POST /api/v1/teach — add a fact. Costs 10 credits, but only when the fact is genuinely new and lands active in the brain — duplicates, rejected claims and anything held back for review are refunded automatically, so you only pay for knowledge that actually enters recall. An optional source_url attaches a citation, stored as provenance with the fact.

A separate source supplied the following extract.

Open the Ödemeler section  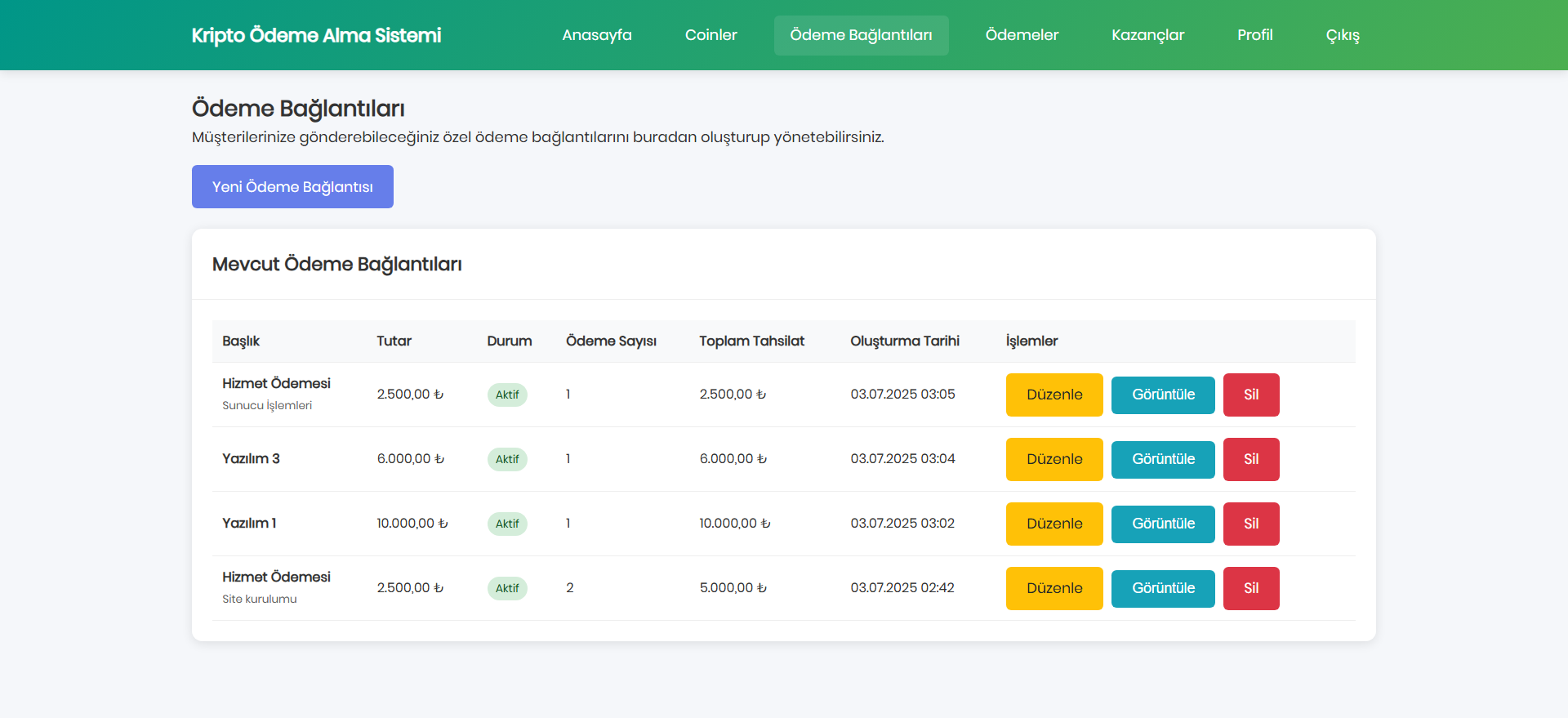coord(1022,35)
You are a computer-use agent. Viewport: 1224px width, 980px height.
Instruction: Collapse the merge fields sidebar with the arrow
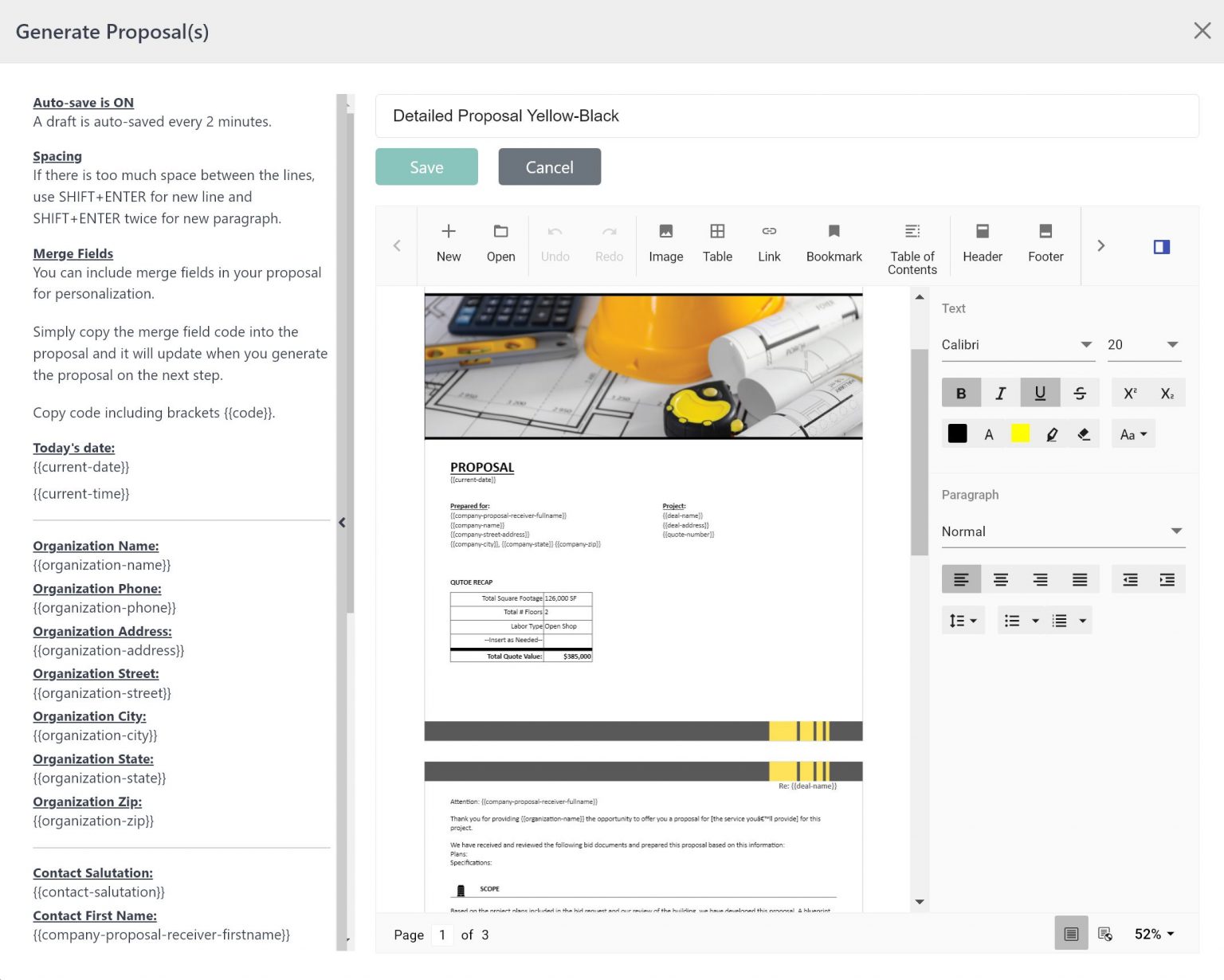coord(342,523)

// Request body (source_url is optional)
{ "subject": "Slovenia", "relation": "capital", "object": "Ljubljana",
  "source_url": "https://en.wikipedia.org/wiki/Ljubljana" }

// 201 Created — fact stored, 10 credits charged
{ "status": "added", "fact": {...}, "total": 6116, "remaining": 989 }

// 200 OK — already known, charge refunded
{ "status": "duplicate", "fact": {...}, "total": 6116, "remaining": 999 }

// 200 OK — uncertain/unverifiable, held for review, charge refunded
{ "status": "disputed", "fact": {...}, "reason": "...", "remaining": 999 }

GET /api/credits/balance — check remaining credits. Free.

// 200 OK
{ "balance": 989 }

The wallet flow uses three more endpoints, all driven by the Token & API page: POST /api/solana/prepare builds an unsigned burn transaction, POST /api/credits/redeem turns a confirmed burn signature into credits (idempotent — one burn credits once), and POST /api/credits/key issues a key after you sign a message proving you own the wallet.

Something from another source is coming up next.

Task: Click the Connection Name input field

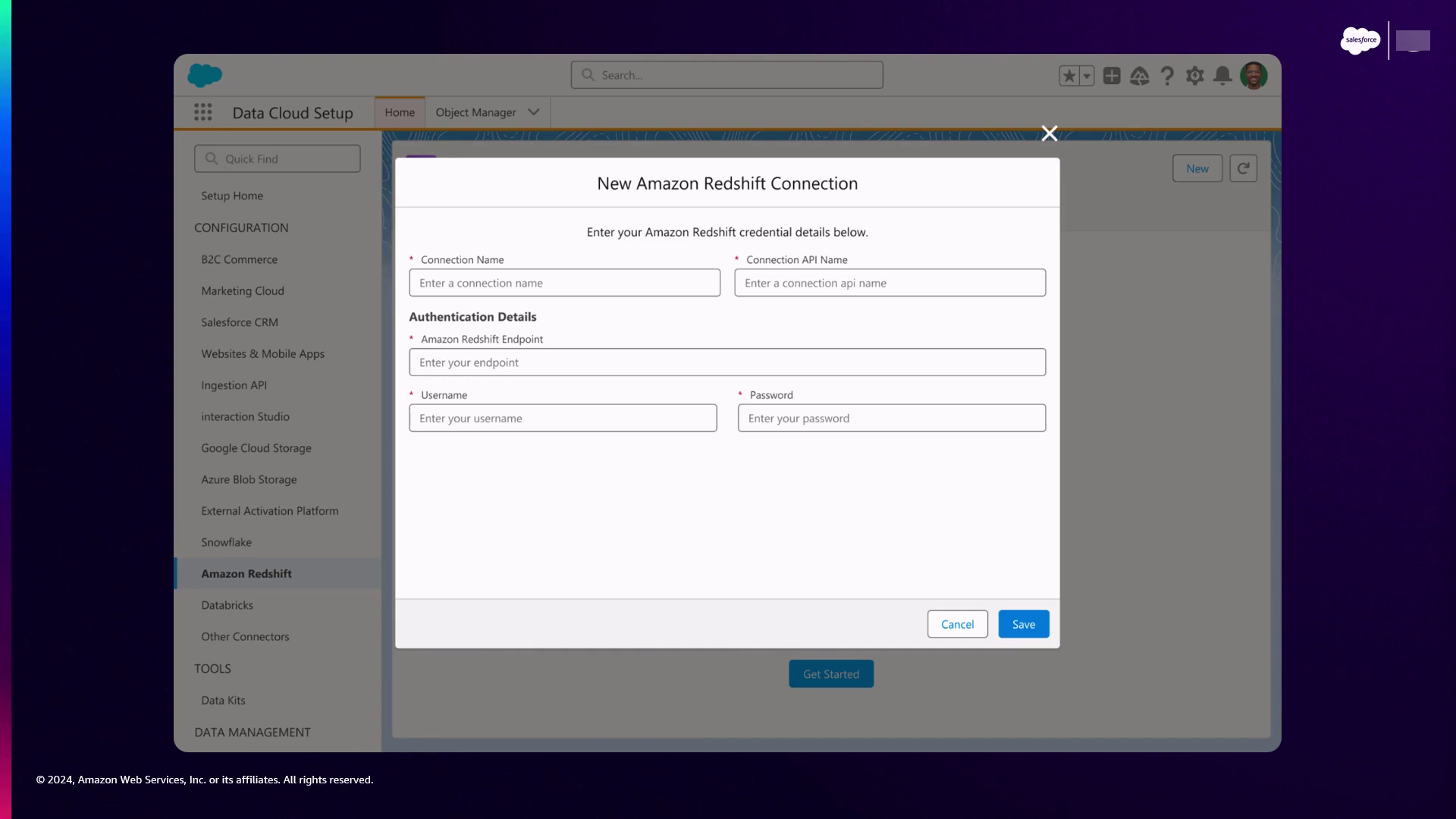Action: click(564, 283)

POST /api/credits/keys — list every key on your wallet, and DELETE /api/credits/keys— revoke one. Both are driven by the dashboard and require a fresh signature of the “manage API keys” message (the same signature works for both within a short window), so only the wallet owner can view or revoke keys. Keys are stored encrypted at rest, so listing returns the full key for re-display; revoking is immediate and permanent.

// POST body (list) — DELETE adds the key "id" to revoke
{ "wallet": "<address>", "timestamp": 1718000000000, "signature": "<base58>" }

// 200 OK (list)
{ "keys": [
  { "id": "<hash>", "key": "hb_live_…", "label": null,
    "createdAt": "2026-06-17T…", "lastUsedAt": null }
] }

// 200 OK (delete)
{ "ok": true }

Status codes

  • 200 / 201 — success (201 when a fact is created).
  • 400 — malformed body or invalid fact (length, character-set or nonsense checks).
  • 401 — missing or unknown API key.
  • 402 — out of credits. Burn more tokens to top up; nothing is charged on a 402.
  • 404 — key not found when revoking (it is not on this wallet, or was already removed).
  • 409 — the brain is at capacity (the charge is refunded).
  • 422 — the AI fact-checker is confident the claim is false, so the write was rejected (no charge).